All of these studies examined only errors. None included the murder rate in medicine. No one in patient safety is addressing the problems of exploitation, abuse and murder. In our experience, health care professionals keep reciting that crime against patients is rare enough to not be worth addressing. Patients should take stock of the fact that in the United States of America health care is a sector where people can commit murder and the people in charge of our well-being brush it off as not being worth addressing, not even worth studying.

Footnotes

*The original Institute of Medicine study was based on physician examination of the medical records of 30,000 patients receiving care in New York hospitals in 1984. Of the 30,000 patients studied by the Harvard group, 87 died as a result of preventable medical errors committed while they were hospitalized. These data, when extrapolated to all admissions in U.S. hospitals in 1997, yield 98,000 preventable deaths nationwide in 1997 when there were 34.6 million admissions. But each year the number of admissions increases. In 2002 there were 37.8 million hospital admissions. For that year the estimated total is 110,000 preventable deaths per year based on evidence in medical records alone.
But, as this site continually points out, people in medicine do not record most of what should be put in the record. Where else to get the information? From patients.

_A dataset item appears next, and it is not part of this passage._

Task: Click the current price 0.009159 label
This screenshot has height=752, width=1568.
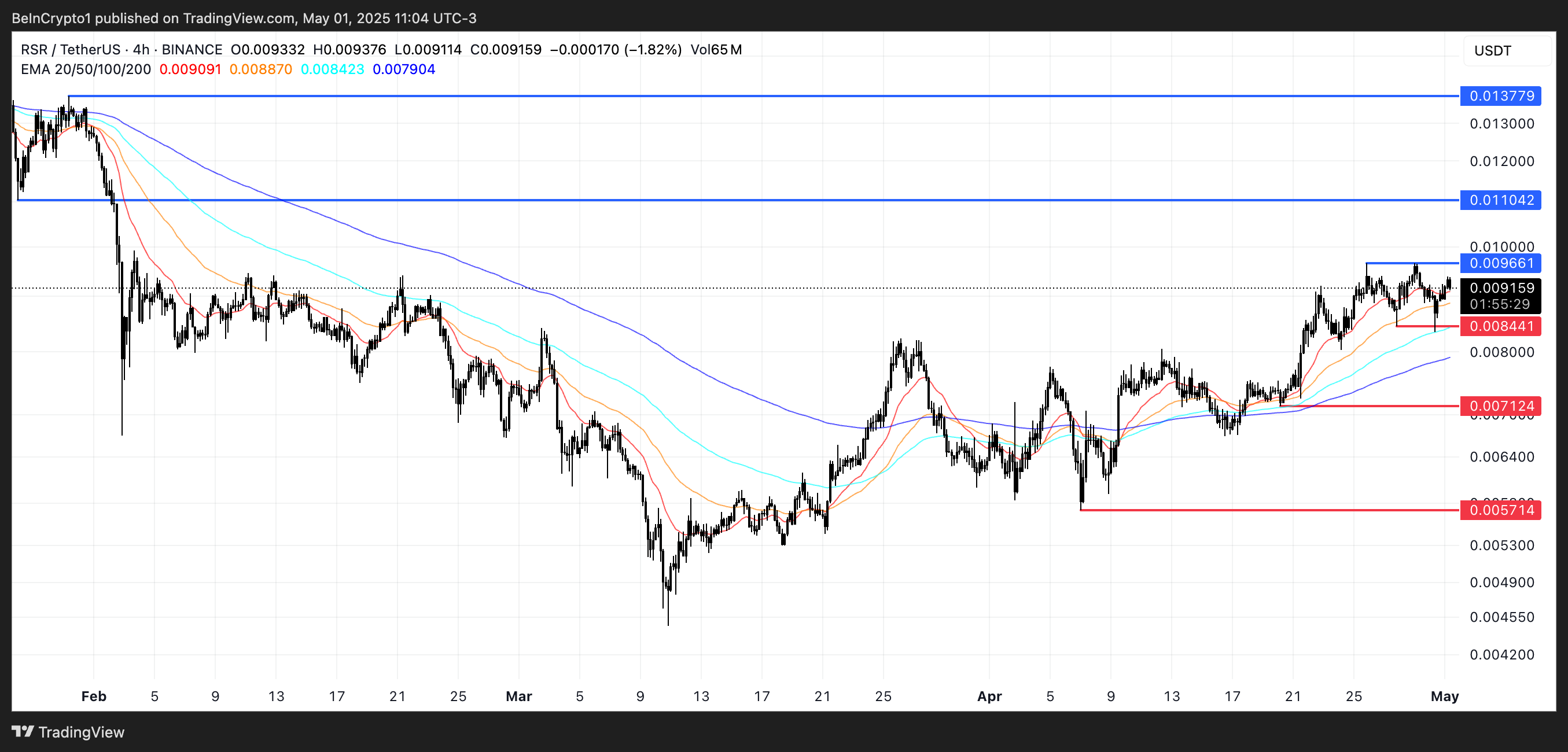Action: (x=1500, y=287)
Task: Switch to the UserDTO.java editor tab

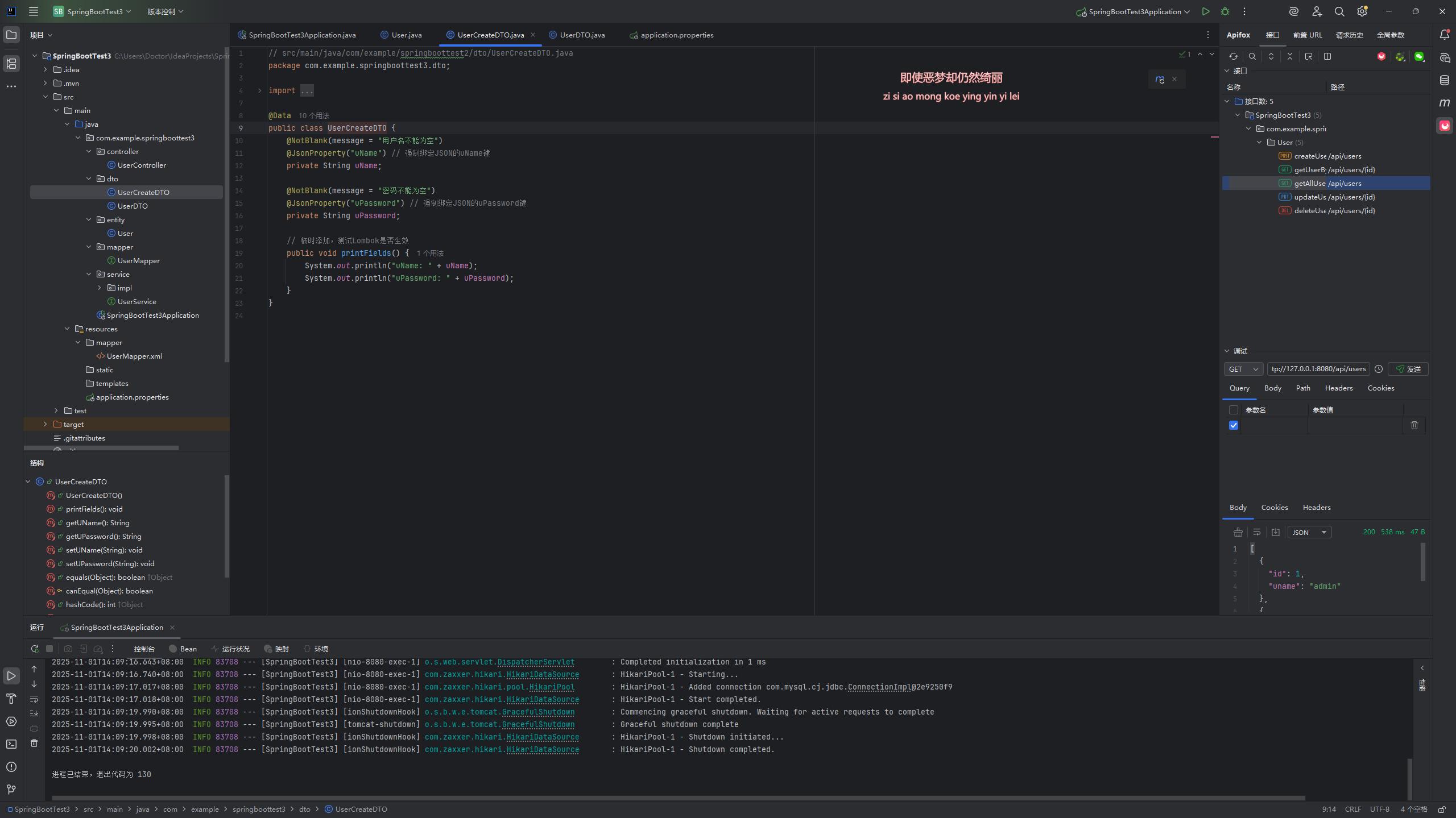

**From an article called "Comparing Patient-Reported Hospital Adverse Events with Medical Record Review: Do Patients Know Something That Hospitals Do Not?"
by Joel S. Weissman, PhD; Eric C. Schneider, MD, MSc; Saul N. Weingart, MD, PhD; Arnold M. Epstein, MD, MA; JoAnn David-Kasdan, RN, MS; Sandra Feibelmann, MPH; Catherine L. Annas, JD; Nancy Ridley, MS; Leslie Kirle, MPH; and Constantine Gatsonis, PhD
in The Annals of Internal Medicine, 15 July 2008 | Volume 149 Issue 2 | Pages 100-108
The abstract is viewable at: http://www.annals.org/cgi/content/abstract/149/2/100

*** Accident pyramid or Safety pyramid
In 1931, H.W. Heinrich theorized that for every major accident there are 29 minor accidents and 300 near misses. This theory has been reevaluated several times, including by Conoco Phillips in 2003, where it was determined that for every fatality there are 30 lost day injuries, 300 recordable injuries, 3,000 near misses, and 300,000 unsafe acts.

Fatalities often are considered freak rarities and as such are not considered events to be recorded and learned from. But the causes of fatalities are different from the causes of injuries. Learning how to prevent one does not lead to preventing the other. Both must be studied. [Dan Petersen, 2nd edition, Safety Management] Unfortunately, in medicine, neither are accurately recorded more than 2% the time. And it is difficult to find anyone in medicine who even is aware of that.